(warning: this post is raw, unedited and unrevised)
Today marks 1 year, 7 months, and 18 days. That's 596 days of processing, accepting, and healing. Today I am angry and heartbroken. Anger is not an emotion I am comfortable with. My heart breaking into a million pieces is something much more familiar to me. My heart shattered on February 2, 2008 when my sister, Connie, passed away (unchartered territory). I have cried, crawled, stumbled, gotten up, smiled, laughed, and at some point, I guess I was doing something that looked vaguely familiar to living again. Today, I'm not sure.
It's her birthday weekend, and today I am angry. No, I'm furious! I recognize that this emotion is the only thing that is going to keep me from completely losing my mind. So, I am hanging on to this rage for dear life. With my entire being I am screaming at cancer. I want to beat it dead. I want to rip it to pieces. How dare you touch my precious angel! You hateful bastard! I hate you!!! Do you hear me? I hate you!
I'm familiar with the "work" that needs to be done on a broken heart. Time. Time. More time. Today, time is my enemy. I know I need to love and be gentle with myself. Allow the feelings to flow as they come up. Honor the process, Max. But grief is such a very strange thing. There is no rhyme or reason to it. I've come to a place of peace with her loss, over and over during the past 596 days. Suddenly, with no warning, the floor opens up and I'm being swallowed by the realization that she's gone.
I ache from a place so deep that I didn't even know it existed. It's hard to breathe. My body aches throughout. My mind is spinning out of control. I cry for me, for our mom, for her son, for her grandchildren, and for my children and grandchildren. She was iconic in our lives. She was, and always will be my very best friend, my protector, my voice of reason, and my reference for unconditional love. She was my big sister, and at times a mother to me. She was everything gracious, loving and beautiful. She was my hero.
I knew this darkness was coming. It has a very familiar approach. Sort of like when you know you're getting sick. I've tried for the past few days to ward it off. To go to that "happy place" your mind automatically takes you to. That mysterious place of self-preservation. I made plans for the weekend knowing that I needed to stay busy. That just ain't gonna happen. There will be no "big game," no cook-out, and certainly no dancing. I don't like being here. It hurts and it's so scary. Nothing soothes it. I notice I'm doing that "rocking" thing. Gently swaying front to back. It's what I've done to comfort myself since I'm a child. I don't always realize I'm doing it, but it's happening now. Connie knew when I did it, just as she would point out when I was "picking" at my fingernails. She knew.

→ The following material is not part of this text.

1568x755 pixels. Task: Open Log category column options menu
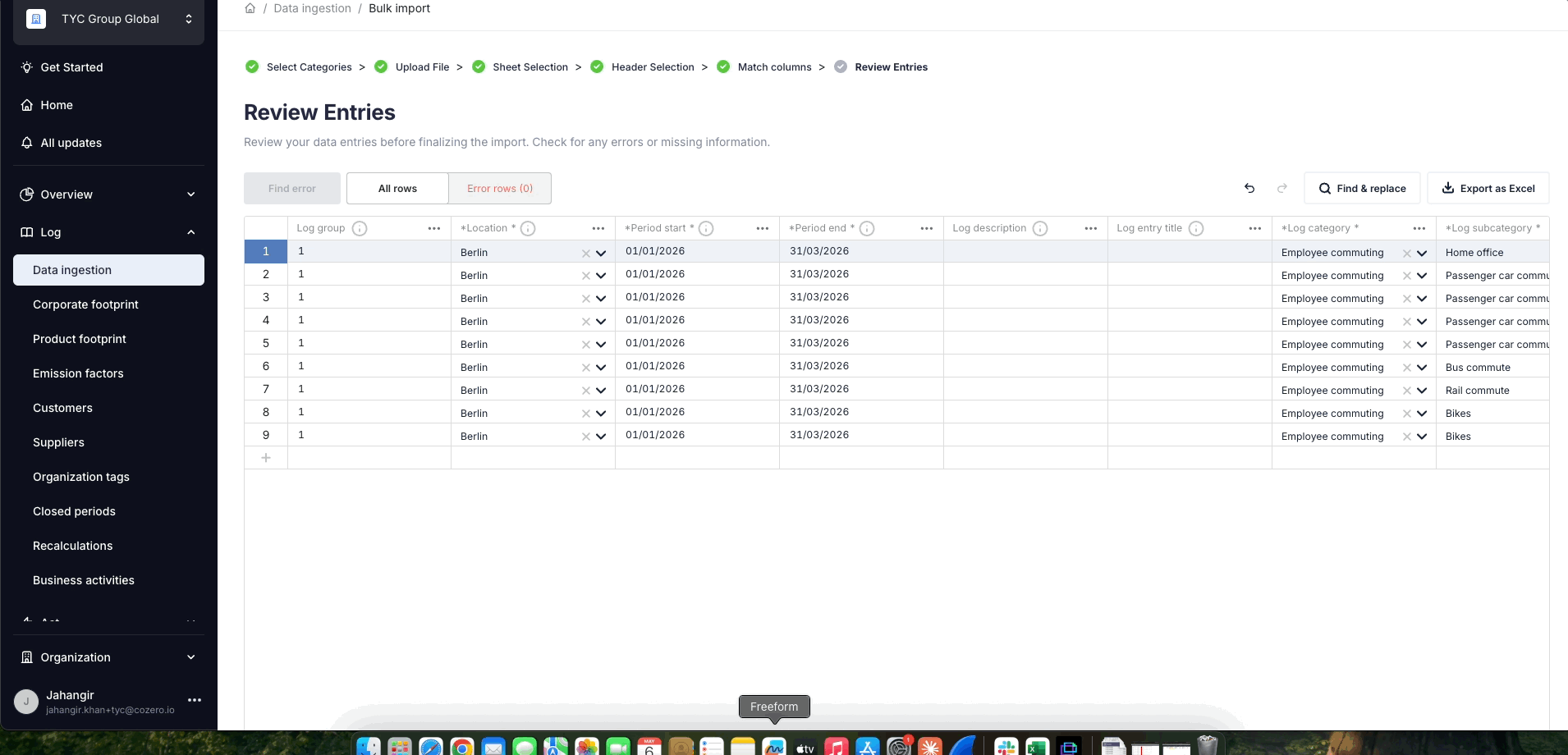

I have said her name everyday for 596 days. She remains alive in so many ways, and yet is so very gone. It's a roller coaster ride that I did not purchase a ticket for. I hate roller coasters! I am flailing around certain that I will fly off on this plunging drop. Today, it seems there's no end to the ride. There's no predicting the next climb or plunge. When you're on the Grief Roller Coaster, you have in your hands a life-long ticket. I've heard that sooner or later the ride gets smoother with only an occasional dip. I can only hope.
I was with a friend last evening in Walgreen's. Bam! There it was...an entire display of "As Seen on TV" products. Connie loved those things! I used to make fun of her and her obsession with having such ridiculous things. I stood there and pointed out which items Connie would absolutely have to have, and why. Even if she didn't need it, she certainly knew someone who would appreciate it and make good use of it. Good enough reason to buy 2! I really wanted to buy them all. Felt like I needed to. I stood there and quickly "processed" the idea that buying these things for her was insane and certainly not going to bring her back. Yet, at the same time I also wanted to demolish the entire display. Just throw everything to the floor and stomp and scream! Talk about extremes! Instead, I just walked away. Grief doesn't make sense, and it has no mercy...on anyone.
There's a place in my mind that I know for certain I will survive this. I know that this gaping hole in my soul will eventually heal. I know that time will lessen the pain and fear of living life without my sister. I know there will come a day when the anger I feel will not be a necessary emotion. But not today. Today I want my sister, and I'm pissed as all get out at the son-of-a-bitch named cancer that took her from us. Today I cried out in agony, covered my head, blocked anyone from coming near, punched the pillows, screamed into the pillows, threw a glass just to hear it shatter, opened cabinet doors several times just to slam them harder, and cried some more. Then, I sat in total silence...for hours. The silence of nothingness. I sat with my emptiness, my sister, and my God.

I don't go to the cemetery very often. I don't feel the need to. I talk to and visit with my sister everyday. She's a part of everything I do, and the driving force behind what I do. But come Monday, I think will sit with her at her grave site. I will go and bring her something pretty and shiny, because that's her. And I will sing Happy Birthday really, really loud, because I really, really can't sing and that always made her day.
Happy Birthday, sweetheart! I love you!!